Druid – what is it?
Druid is a distributed, column-based data-store designed to allow BI/OLAP like queries on massive volumes of data. Designed for quick and efficient querying, aggregation and analysis of time-series that is series of timestamped data points. System architecture allows for extremely low-latency queries being run against very large datasets.
Data storage and partitioning
Druid partitions data objects into segments based on the data timestamp. Sizing segment files is usually a part of system optimization as it has impact on system performance. However Druid documentation recommends segment file sizes between 300 – 700MB. Druid allows multiple segments for the same interval in which case the segments form a block.
Each data object in Druid can be divided into three separate parts:
• Timestamp columns
• Dimension columns – attributes describing the context of data like country, product etc.

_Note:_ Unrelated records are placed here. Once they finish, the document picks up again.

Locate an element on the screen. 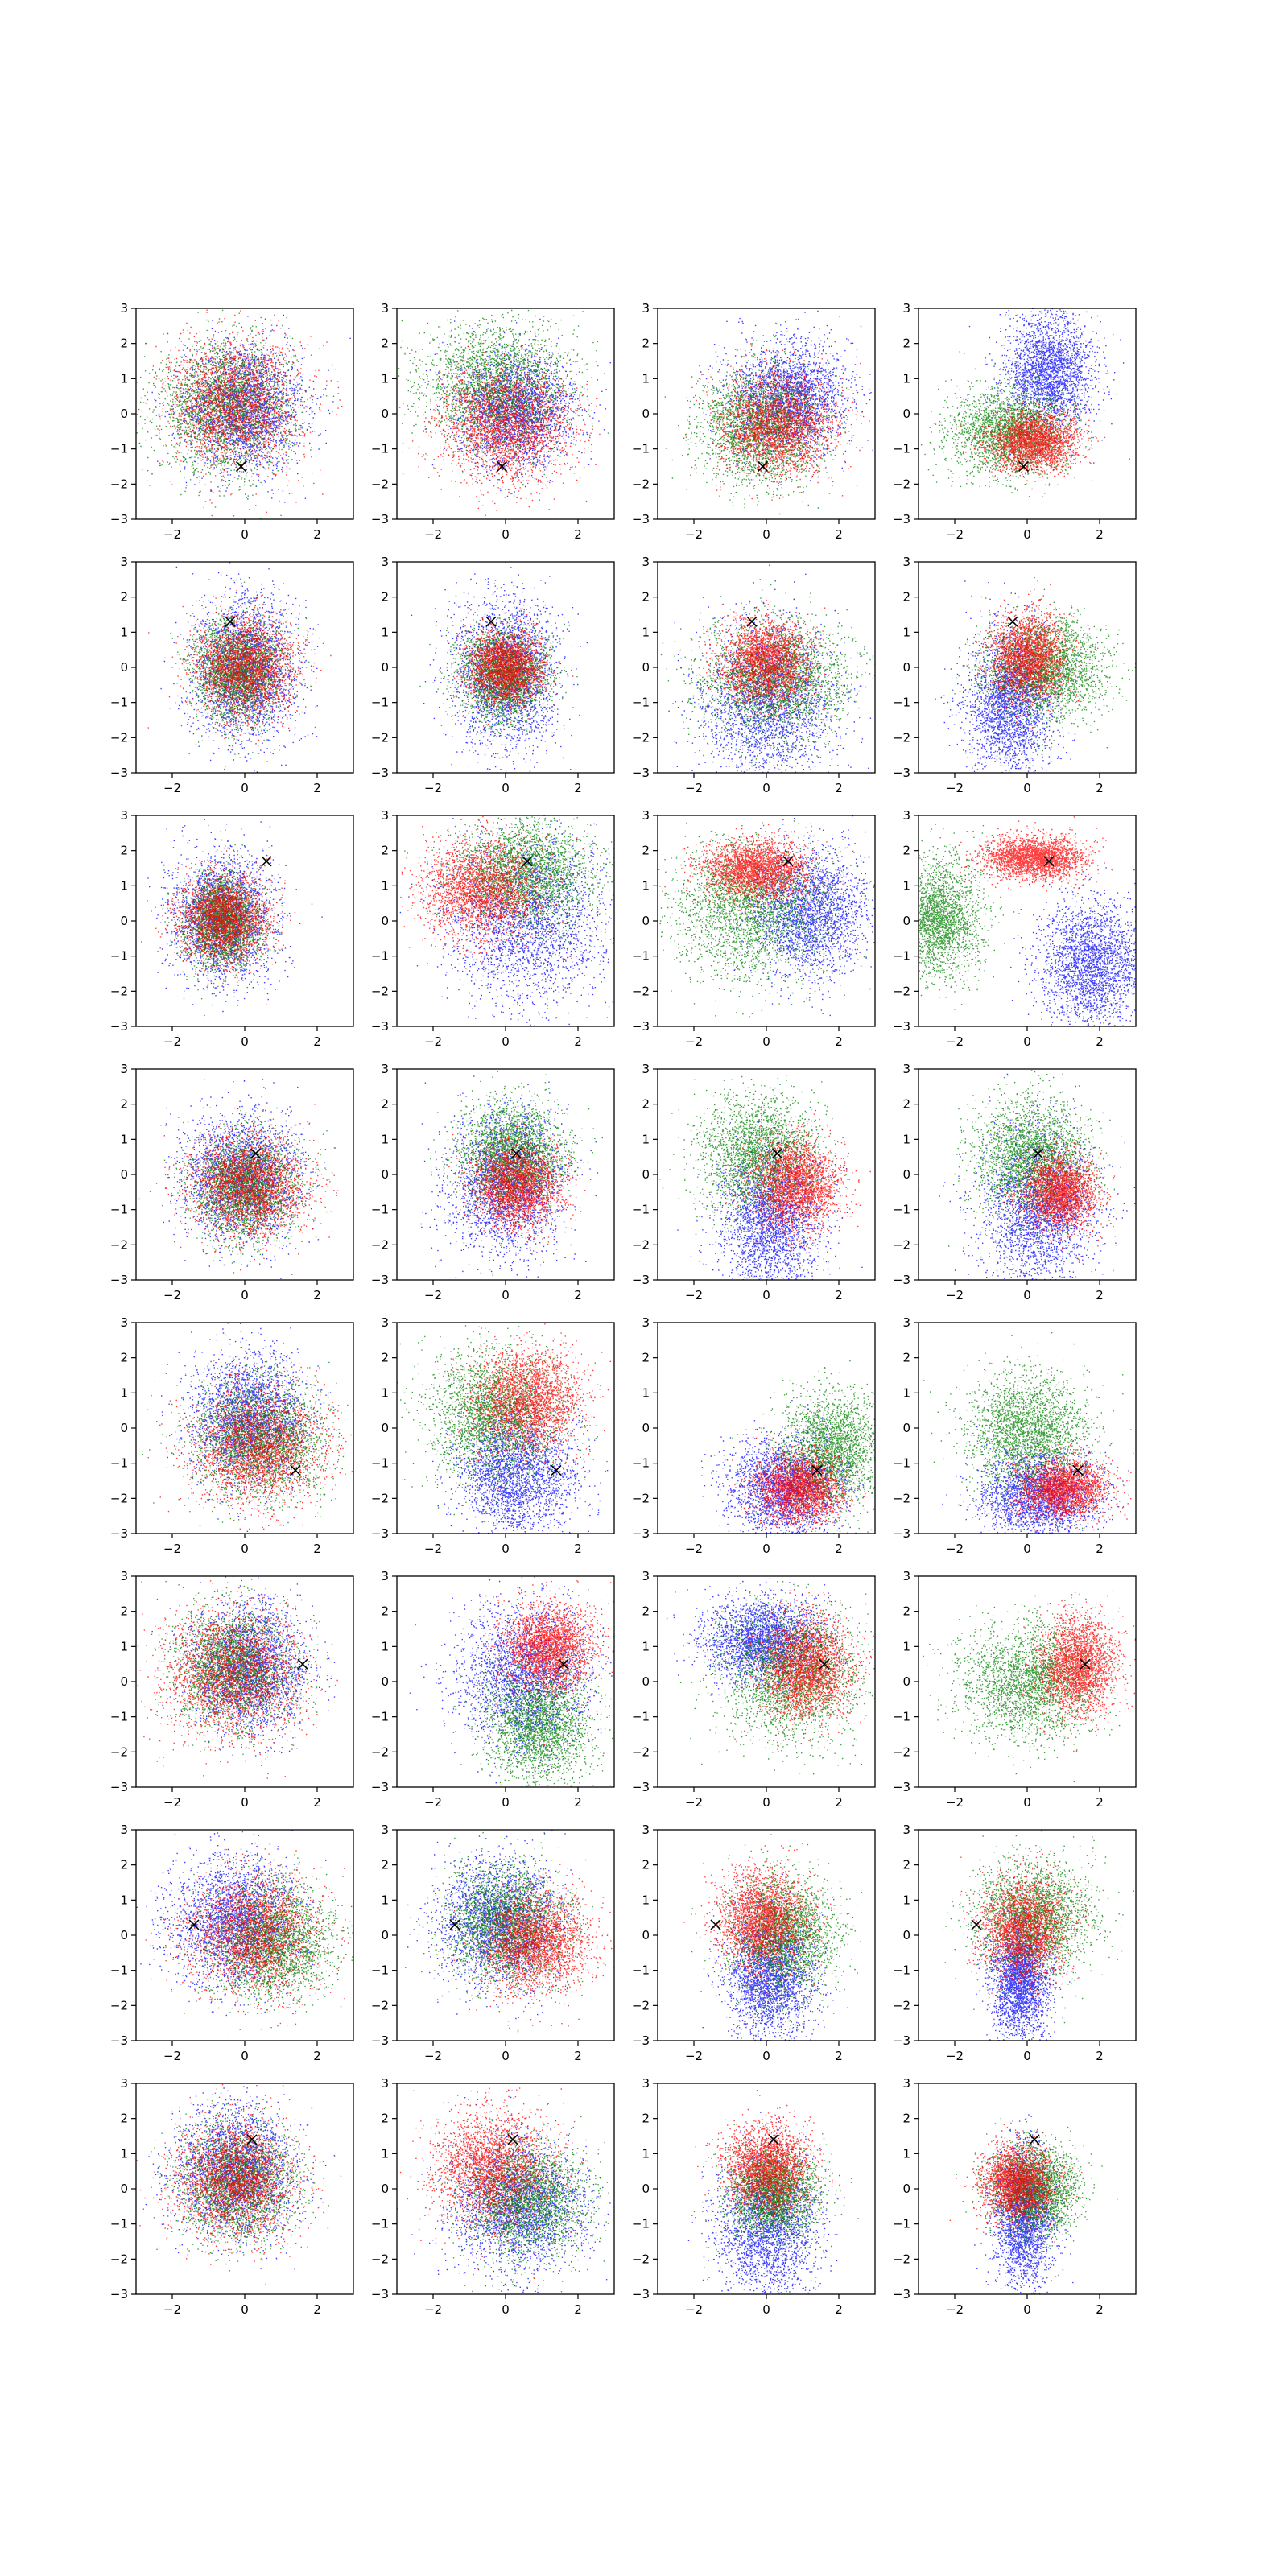 This screenshot has width=1288, height=2576. scatter-blue-dots is located at coordinates (232, 1416).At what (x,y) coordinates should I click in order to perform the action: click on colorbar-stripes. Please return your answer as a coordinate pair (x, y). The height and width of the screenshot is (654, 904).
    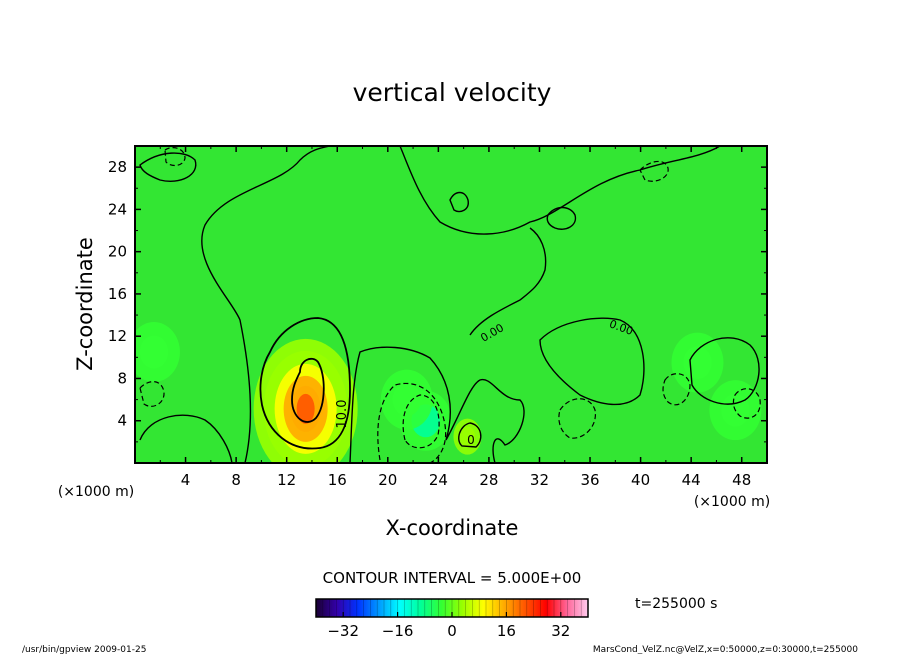
    Looking at the image, I should click on (452, 608).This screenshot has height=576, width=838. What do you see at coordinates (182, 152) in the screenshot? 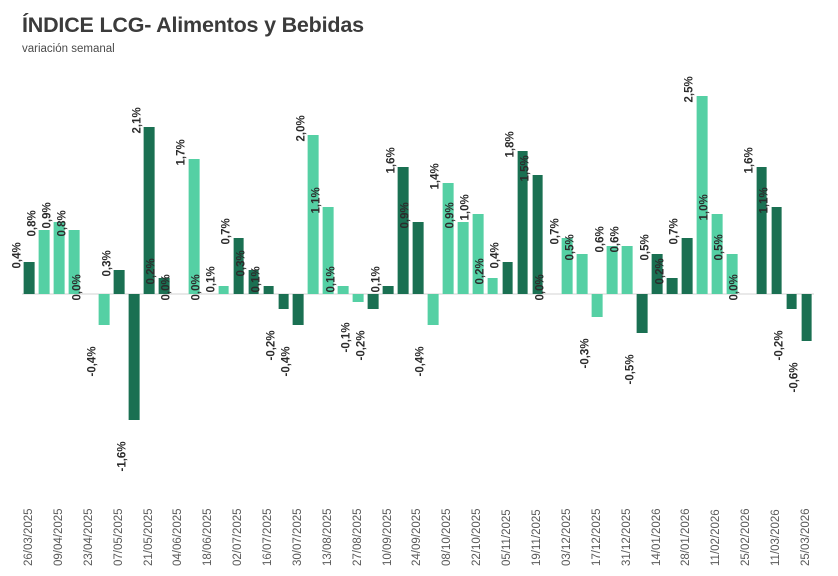
I see `bar-value-label: 1,7%` at bounding box center [182, 152].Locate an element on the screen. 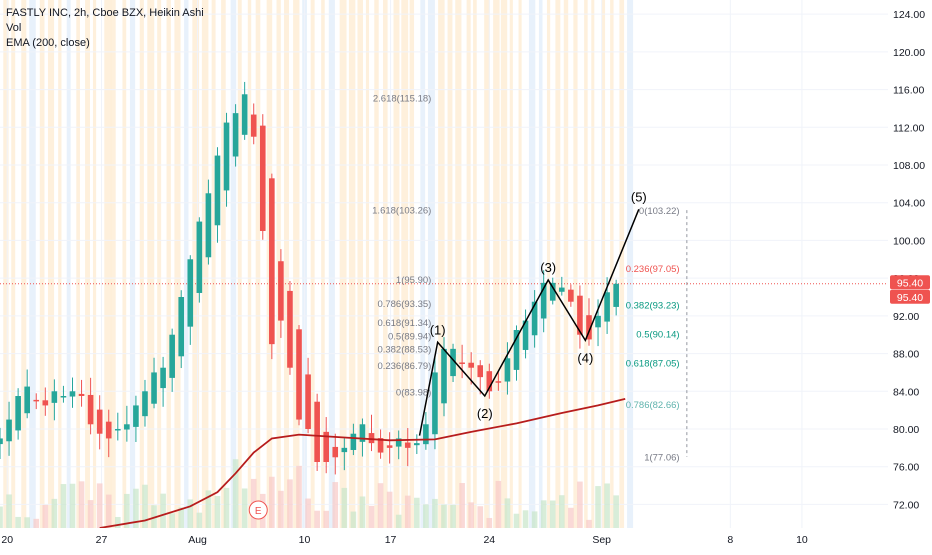 This screenshot has height=555, width=932. fib-level-label: 0.236(97.05) is located at coordinates (653, 270).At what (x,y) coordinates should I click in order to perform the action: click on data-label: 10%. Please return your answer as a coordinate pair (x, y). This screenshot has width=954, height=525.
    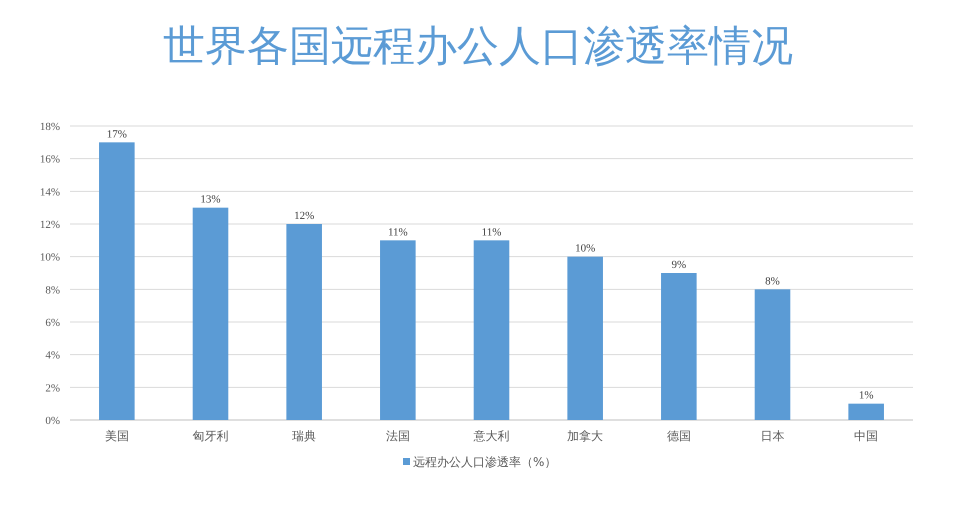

• Metric columns – numerical columns with quantitative assessment of an event being subject to analysis and aggregation
Data aggregation and querying
Druid employs both exact and approximate calculation algorithms such as:
- HyperLogLog – distinct count approximation
- Theta sketches – approximating results of set operations (union, intersection etc.)
- TopN – quick ranking algorithm
Approximate algorithms allow for significant calculation time reduction while sustaining good quality of results (~98% accuracy) which is acceptable in many applications.
Druid uses JSON over HTTP as a query language which makes it quite difficult for end-users to effectively query and analyze the data. Using a third-party data query tool, such as Apache Superset or Pivot is highly recommended.
Where to use?
Druid is a highly acclaimed tool in multiple areas such as: network activity analysis, cloud security, IoT sensor data analysis and others. Apache Druid is the tool of choice for:
• Highly efficient data time-series aggregation and analysis
• Real time data analytics
• Extremely large data volume (hundreds of millions of events)
• Highly Available solution
Thanks to its performance, Druid was quickly adopted by multiple companies including Netflix, Alibaba, AirBnB, eBay, Cisco, PayPal, Yahoo and many more.